School Systems, Culture and Priorities

  • 🏫 The way in which a school classifies RE matters. If RE is not treated as a discrete subject, issues can arise. For example, in primary, a topic-based approach can fail to include sufficient RE content.

  • ⏰ An important consideration for leaders is whether the time allocated for RE is sufficient to deliver a curriculum with an ambitious scope.

  • 👩🏼‍🏫 Who teaches RE is another consideration. There is variation across the sector in the qualification of the teacher. Regardless of who teaches RE, it is important to consider whether their subject-specific training and expertise is sufficient to deliver high-quality RE.

  • 🎓 Pupils should be taught by teachers who have secure subject and curriculum knowledge, who foster interest in the subject among pupils, and who are equipped to address pupils’ misunderstandings and misconceptions.

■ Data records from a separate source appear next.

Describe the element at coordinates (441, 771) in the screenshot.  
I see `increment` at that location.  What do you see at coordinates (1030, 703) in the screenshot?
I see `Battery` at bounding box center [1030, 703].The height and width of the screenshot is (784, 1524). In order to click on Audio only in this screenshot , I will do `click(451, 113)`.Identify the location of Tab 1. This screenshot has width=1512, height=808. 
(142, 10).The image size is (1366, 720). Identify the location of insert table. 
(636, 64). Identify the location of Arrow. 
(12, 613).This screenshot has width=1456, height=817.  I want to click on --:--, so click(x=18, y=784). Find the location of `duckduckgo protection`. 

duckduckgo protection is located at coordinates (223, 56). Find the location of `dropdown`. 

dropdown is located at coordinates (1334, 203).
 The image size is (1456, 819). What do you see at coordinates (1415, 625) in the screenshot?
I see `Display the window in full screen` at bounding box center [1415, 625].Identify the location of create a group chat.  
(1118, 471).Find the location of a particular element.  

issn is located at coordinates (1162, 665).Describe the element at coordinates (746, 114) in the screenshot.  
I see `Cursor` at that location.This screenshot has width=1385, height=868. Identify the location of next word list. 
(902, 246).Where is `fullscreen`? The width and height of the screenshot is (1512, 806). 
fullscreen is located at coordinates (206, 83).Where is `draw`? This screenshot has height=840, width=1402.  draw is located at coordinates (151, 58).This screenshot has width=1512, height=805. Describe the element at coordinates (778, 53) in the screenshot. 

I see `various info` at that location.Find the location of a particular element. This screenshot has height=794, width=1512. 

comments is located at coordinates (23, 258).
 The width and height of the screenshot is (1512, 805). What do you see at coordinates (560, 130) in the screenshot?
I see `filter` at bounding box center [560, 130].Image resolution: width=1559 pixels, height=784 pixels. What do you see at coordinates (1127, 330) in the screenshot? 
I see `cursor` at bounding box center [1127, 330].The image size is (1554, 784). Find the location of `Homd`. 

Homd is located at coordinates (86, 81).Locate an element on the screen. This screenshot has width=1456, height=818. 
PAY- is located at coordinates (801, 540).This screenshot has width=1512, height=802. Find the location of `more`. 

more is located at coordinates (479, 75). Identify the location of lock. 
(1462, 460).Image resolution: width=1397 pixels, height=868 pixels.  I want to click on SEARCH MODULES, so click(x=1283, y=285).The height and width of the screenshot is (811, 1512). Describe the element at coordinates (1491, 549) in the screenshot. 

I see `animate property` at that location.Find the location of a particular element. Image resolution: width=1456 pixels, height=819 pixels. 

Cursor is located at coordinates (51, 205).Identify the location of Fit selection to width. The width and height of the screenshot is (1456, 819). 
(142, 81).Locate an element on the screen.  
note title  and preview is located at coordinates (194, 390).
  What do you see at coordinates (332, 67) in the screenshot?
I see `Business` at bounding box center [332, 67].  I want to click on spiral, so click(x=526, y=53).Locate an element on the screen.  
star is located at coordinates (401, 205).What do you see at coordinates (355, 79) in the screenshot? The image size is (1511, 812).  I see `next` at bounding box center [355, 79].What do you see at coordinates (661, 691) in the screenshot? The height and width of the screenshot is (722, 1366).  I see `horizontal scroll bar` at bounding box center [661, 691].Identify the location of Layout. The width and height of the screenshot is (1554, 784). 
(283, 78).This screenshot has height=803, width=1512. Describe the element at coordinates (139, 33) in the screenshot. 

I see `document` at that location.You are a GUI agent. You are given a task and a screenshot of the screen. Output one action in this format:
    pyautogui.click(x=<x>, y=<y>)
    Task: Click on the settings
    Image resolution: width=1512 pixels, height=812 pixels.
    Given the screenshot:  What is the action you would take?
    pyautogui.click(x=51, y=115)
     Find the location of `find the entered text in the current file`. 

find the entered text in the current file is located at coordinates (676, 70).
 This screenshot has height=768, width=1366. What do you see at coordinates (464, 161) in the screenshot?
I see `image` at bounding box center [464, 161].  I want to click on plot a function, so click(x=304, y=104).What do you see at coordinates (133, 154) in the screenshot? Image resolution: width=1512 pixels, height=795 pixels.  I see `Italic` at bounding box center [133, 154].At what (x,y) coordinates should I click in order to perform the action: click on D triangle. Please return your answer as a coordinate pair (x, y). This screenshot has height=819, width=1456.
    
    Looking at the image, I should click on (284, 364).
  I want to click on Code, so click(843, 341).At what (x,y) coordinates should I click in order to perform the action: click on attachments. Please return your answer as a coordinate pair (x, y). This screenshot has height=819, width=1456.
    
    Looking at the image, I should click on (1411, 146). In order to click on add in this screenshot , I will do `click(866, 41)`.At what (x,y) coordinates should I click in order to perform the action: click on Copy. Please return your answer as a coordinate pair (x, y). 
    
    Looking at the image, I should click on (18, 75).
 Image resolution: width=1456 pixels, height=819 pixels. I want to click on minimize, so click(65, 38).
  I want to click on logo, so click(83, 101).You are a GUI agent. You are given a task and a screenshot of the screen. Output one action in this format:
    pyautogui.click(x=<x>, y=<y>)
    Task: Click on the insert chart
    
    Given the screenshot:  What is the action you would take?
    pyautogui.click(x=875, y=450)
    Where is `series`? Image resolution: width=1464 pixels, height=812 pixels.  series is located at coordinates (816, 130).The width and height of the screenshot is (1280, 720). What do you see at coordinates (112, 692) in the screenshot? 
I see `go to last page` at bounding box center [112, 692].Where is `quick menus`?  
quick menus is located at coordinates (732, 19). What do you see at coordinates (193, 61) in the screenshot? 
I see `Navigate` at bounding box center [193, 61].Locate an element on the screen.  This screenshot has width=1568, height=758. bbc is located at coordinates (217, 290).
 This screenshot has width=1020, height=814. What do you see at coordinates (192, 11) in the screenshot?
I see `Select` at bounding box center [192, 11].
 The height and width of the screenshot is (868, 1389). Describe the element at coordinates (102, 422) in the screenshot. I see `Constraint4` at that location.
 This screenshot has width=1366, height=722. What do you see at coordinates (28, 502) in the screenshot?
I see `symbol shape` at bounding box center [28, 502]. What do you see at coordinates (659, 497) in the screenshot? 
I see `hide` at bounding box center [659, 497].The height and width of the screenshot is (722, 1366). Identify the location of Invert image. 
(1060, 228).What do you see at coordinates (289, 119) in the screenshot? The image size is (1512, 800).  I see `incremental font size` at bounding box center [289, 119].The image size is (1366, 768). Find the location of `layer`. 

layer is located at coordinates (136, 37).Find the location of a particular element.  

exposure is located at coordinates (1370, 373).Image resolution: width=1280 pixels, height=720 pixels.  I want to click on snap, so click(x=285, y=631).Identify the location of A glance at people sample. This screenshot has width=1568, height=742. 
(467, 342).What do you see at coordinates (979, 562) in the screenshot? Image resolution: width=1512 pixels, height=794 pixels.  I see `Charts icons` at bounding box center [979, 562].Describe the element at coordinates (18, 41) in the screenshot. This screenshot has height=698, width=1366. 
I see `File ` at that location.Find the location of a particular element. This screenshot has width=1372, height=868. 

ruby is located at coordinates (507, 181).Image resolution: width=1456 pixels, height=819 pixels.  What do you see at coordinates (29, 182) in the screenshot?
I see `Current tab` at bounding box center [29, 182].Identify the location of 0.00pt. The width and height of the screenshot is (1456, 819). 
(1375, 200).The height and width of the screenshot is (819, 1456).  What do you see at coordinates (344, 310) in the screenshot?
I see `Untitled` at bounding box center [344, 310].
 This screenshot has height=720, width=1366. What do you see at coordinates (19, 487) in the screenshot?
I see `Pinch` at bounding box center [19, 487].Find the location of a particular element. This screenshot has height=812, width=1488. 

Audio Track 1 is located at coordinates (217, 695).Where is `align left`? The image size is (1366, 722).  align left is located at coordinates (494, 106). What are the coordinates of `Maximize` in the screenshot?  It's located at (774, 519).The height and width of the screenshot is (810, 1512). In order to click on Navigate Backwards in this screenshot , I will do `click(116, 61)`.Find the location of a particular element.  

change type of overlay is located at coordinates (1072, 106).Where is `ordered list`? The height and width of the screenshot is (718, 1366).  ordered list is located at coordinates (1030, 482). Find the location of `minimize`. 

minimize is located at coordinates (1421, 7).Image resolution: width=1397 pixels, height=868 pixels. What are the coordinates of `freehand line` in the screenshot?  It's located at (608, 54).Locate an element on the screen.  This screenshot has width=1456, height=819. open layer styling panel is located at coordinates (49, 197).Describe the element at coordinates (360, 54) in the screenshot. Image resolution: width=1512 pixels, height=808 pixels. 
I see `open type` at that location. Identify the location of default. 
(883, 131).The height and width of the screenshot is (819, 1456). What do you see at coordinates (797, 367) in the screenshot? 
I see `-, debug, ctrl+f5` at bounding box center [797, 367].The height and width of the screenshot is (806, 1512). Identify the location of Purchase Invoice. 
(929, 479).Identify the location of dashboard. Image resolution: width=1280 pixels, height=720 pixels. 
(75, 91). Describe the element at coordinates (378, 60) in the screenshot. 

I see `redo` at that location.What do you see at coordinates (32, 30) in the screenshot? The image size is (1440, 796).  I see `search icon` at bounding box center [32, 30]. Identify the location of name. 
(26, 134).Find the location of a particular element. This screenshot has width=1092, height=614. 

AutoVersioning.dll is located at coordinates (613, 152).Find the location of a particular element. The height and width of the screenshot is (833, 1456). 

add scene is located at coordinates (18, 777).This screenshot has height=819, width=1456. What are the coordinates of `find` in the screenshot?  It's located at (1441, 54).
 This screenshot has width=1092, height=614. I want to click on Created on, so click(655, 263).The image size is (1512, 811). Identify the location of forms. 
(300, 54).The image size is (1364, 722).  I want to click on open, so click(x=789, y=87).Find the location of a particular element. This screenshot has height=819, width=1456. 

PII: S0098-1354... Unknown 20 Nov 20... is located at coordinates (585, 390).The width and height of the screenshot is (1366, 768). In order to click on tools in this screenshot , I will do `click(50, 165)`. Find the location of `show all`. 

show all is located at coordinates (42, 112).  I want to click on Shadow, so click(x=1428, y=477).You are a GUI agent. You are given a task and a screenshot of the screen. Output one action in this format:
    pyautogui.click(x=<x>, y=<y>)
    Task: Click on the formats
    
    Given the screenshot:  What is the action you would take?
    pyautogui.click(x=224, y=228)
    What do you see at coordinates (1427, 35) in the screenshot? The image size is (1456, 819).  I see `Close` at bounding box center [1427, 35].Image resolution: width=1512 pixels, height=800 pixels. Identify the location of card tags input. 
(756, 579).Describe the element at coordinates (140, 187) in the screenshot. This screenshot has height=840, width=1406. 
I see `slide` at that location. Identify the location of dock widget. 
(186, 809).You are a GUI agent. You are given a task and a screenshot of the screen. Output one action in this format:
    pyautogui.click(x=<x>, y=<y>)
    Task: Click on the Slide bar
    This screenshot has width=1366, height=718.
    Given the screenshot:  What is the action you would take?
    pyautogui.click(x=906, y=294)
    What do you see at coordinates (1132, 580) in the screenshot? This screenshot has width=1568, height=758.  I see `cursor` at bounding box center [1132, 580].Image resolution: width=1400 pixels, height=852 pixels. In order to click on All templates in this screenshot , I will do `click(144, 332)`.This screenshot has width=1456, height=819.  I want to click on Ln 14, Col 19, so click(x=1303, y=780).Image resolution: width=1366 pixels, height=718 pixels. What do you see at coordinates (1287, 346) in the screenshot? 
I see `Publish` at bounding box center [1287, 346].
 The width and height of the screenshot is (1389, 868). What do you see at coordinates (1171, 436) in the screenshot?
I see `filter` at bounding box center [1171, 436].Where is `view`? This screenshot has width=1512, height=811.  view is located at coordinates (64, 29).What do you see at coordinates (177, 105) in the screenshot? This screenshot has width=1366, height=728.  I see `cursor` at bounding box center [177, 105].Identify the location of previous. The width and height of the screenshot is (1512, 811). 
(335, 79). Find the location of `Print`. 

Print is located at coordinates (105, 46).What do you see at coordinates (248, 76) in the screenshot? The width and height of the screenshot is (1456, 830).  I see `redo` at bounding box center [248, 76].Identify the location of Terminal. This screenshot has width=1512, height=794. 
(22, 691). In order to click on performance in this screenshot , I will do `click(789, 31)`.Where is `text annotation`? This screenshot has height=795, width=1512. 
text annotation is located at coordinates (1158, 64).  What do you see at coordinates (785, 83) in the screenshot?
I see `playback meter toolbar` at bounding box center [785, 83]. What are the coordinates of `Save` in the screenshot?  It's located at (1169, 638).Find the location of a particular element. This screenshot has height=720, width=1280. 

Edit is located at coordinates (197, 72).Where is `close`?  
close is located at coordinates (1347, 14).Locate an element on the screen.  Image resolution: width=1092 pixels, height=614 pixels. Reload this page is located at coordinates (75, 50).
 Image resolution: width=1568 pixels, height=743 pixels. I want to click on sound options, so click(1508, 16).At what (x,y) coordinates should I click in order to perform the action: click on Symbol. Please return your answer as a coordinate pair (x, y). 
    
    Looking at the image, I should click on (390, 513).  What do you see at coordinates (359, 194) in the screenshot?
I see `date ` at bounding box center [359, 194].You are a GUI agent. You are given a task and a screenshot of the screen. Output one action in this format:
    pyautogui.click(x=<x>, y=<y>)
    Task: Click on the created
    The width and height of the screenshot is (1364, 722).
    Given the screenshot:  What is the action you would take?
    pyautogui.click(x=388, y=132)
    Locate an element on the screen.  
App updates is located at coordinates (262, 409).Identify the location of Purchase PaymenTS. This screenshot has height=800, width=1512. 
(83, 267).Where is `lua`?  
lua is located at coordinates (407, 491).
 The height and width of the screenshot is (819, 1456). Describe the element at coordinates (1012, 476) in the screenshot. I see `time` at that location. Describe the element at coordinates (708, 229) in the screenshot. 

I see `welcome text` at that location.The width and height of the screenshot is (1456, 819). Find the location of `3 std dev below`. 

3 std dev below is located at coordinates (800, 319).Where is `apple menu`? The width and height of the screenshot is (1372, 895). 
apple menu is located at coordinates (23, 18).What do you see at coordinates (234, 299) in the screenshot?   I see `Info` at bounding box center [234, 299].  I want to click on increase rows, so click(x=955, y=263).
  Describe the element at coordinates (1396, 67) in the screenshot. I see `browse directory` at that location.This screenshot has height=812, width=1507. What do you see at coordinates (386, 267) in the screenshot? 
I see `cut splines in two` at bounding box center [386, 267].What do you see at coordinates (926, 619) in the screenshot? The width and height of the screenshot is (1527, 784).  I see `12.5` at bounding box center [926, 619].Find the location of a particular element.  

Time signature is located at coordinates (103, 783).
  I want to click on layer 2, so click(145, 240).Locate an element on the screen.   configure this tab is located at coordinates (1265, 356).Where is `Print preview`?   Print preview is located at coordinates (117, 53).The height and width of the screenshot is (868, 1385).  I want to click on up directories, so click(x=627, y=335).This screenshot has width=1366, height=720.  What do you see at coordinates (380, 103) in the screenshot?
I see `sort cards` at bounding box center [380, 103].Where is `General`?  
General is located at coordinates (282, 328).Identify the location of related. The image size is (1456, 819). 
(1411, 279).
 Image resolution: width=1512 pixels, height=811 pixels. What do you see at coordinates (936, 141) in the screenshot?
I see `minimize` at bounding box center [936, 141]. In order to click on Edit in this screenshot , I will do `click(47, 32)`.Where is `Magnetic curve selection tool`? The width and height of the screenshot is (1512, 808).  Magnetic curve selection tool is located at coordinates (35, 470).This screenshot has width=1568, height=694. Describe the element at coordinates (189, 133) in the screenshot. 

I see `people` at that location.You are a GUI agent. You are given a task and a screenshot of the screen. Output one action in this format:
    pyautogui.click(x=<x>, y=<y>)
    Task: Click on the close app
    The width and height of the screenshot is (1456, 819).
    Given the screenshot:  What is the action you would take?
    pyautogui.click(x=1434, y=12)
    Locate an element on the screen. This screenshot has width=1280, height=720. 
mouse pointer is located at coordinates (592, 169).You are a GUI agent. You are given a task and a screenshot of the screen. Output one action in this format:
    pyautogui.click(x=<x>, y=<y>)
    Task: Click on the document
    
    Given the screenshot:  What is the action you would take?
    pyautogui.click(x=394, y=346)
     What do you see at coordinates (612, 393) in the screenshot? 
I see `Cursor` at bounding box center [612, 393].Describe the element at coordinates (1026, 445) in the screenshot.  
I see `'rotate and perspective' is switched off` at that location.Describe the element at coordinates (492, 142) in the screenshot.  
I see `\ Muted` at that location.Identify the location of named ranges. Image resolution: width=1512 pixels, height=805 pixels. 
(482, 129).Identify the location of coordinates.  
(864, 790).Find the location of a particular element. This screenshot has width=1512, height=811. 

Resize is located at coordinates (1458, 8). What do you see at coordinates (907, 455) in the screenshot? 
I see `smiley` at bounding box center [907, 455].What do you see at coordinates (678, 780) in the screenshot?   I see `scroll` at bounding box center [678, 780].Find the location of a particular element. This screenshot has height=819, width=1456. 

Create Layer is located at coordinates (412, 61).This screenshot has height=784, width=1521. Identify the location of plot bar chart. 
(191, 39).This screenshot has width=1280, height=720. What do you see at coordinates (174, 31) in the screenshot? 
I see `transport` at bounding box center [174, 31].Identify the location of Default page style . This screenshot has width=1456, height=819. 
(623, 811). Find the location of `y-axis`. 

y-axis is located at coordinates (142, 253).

  • 🌓 In primary schools, it is likely that around half of teachers lack confidence in teaching RE.

CPD

  • ✅ It would be beneficial for teachers at both primary and secondary to develop in 4 key areas:

    • RE policy

    • RE content knowledge

    • RE pedagogical content knowledge

    • research in RE

  • 📖 RE Policy: teachers need to have clarity over the legal requirements of RE, the locally agreed syllabus, and perhaps some of the developments and changes in RE teaching over the past years.

  • 🕌 RE Content Knowledge: teachers need to have knowledge about RE which is relevant and sufficient to teach the school’s curriculum. Additionally, it is important for teachers to continue developing the depth and breadth of their knowledge and their ‘orientative’ knowledge about the status and perspective of what is being taught.

  • 👩🏾‍🎓 RE Pedagogical Content Knowledge: teachers benefit from knowledge of how to teach a particular subject or topic.

  • 📚Research in RE: teachers need to be supported to engage with educational theory and research findings.